TASK DATA:
======

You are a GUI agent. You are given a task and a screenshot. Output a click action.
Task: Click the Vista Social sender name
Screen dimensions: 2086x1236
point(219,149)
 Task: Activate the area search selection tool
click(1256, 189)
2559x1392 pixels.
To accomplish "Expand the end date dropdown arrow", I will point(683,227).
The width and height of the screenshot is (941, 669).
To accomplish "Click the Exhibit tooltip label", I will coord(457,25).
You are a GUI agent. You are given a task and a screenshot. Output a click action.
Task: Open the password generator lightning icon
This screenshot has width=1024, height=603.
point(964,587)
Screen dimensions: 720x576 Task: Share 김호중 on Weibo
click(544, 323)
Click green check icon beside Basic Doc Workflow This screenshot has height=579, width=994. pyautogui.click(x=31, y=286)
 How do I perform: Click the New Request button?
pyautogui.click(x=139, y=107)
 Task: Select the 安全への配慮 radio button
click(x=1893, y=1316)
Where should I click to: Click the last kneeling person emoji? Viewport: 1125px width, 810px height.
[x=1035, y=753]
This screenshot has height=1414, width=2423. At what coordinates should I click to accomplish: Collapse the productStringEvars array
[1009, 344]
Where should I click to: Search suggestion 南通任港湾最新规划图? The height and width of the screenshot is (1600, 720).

======

Reproduce all the entries from the line with "The width and" to the line with "[x=1035, y=753]", including both of those lines and the requests they contain. Multiply each coordinate in the answers by 0.6 and round it to a whole number, rounding halves up.

The width and height of the screenshot is (941, 669).
To accomplish "Click the Exhibit tooltip label", I will coord(274,15).
You are a GUI agent. You are given a task and a screenshot. Output a click action.
Task: Open the password generator lightning icon
This screenshot has width=1024, height=603.
point(578,352)
Screen dimensions: 720x576 Task: Share 김호중 on Weibo
click(326, 194)
Click green check icon beside Basic Doc Workflow This screenshot has height=579, width=994. pyautogui.click(x=19, y=172)
 How do I perform: Click the New Request button?
pyautogui.click(x=83, y=64)
 Task: Select the 安全への配慮 radio button
click(x=1136, y=790)
Where should I click to: Click the last kneeling person emoji? Viewport: 1125px width, 810px height.
[x=621, y=452]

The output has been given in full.